-- TASK REQUIREMENTS --
Could you print the post on Keynesian spending word for word, from "Keynesian nonsense" to "to read it!"?

-- DOCUMENT SECTION --
Sunday 6 December 2009

Keynesian nonsense

As we enter the week of the pre budget report, I have decided to post a rather long essay I scripted several months ago.  It is heavily detailed, and can seem quite boring and dry, but it puts to bed the myth that governments can successfully 'prime the pump'.  Keynesian deficit spending has been shown by history to be completely useless, and over the week, I shall be writing several articles, refuting the basic tenets of Keynesian theory.  I just hope I have more than 10 readers by then to read it!

The Labour Party has initiated a Keynesian stimulus programme in order to restore growth to our battered economy. Gordon Brown has said this is the only way to proceed, and that ‘’savage’’ Conservative cuts will deepen the recession, and ‘’cause more debt, more deficits, more unemployment…’’ This is wrong, and based on a deeply flawed theory. Governments love Keynesianism because it gave them an economy theory that justified them surreptitiously taking greater control over our lives and the free economy.



The most famous example of a Keynesian stimulus is FDR’s New Deal. Contrary to popular belief, Herbert Hoover was a fiscal expansionist. Notable public works programmes under Hoover include the Hoover Dam, the San Francisco Bay Bridge, the Los Angeles Aqueduct. Hoover remarked ‘’No president before has ever believed that there was a government responsibility in such cases . . . we had to pioneer a new field.’’ Hoover also wasn’t Laissez Faire, as commonly believed. He introduced various protectionist measures, including the Smoot Hawley Tarriff Act. He also increased federal spending.

-- SUPPLIED DATA --
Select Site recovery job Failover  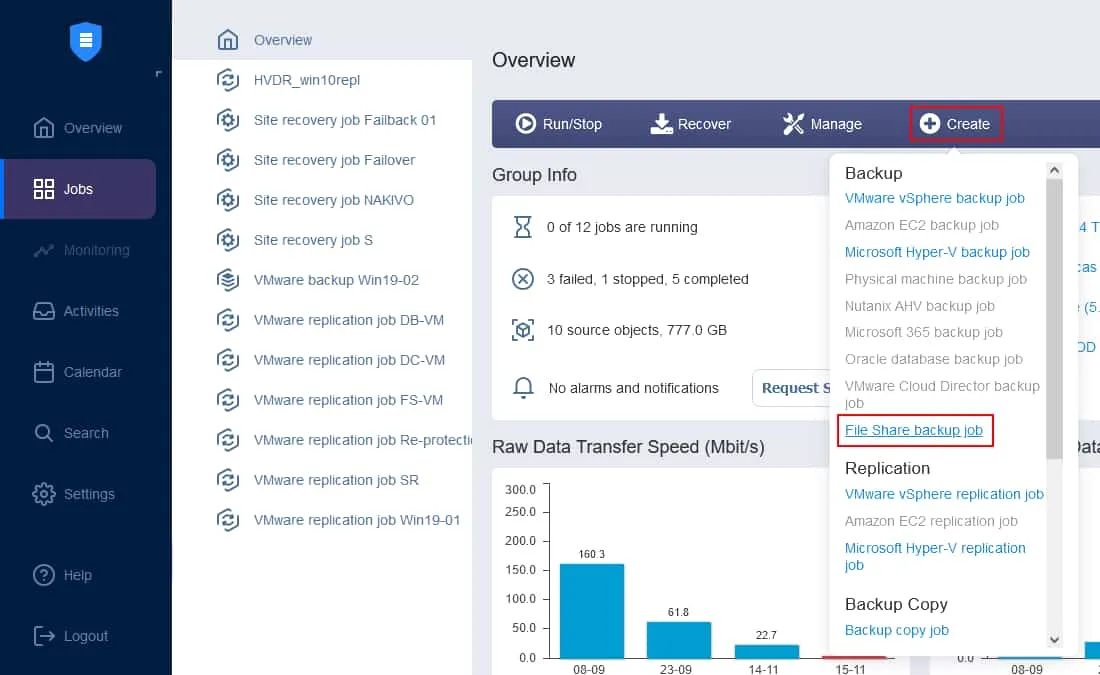click(334, 160)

-- EXERCISE RESPONSE --
Keynesian nonsense

As we enter the week of the pre budget report, I have decided to post a rather long essay I scripted several months ago.  It is heavily detailed, and can seem quite boring and dry, but it puts to bed the myth that governments can successfully 'prime the pump'.  Keynesian deficit spending has been shown by history to be completely useless, and over the week, I shall be writing several articles, refuting the basic tenets of Keynesian theory.  I just hope I have more than 10 readers by then to read it!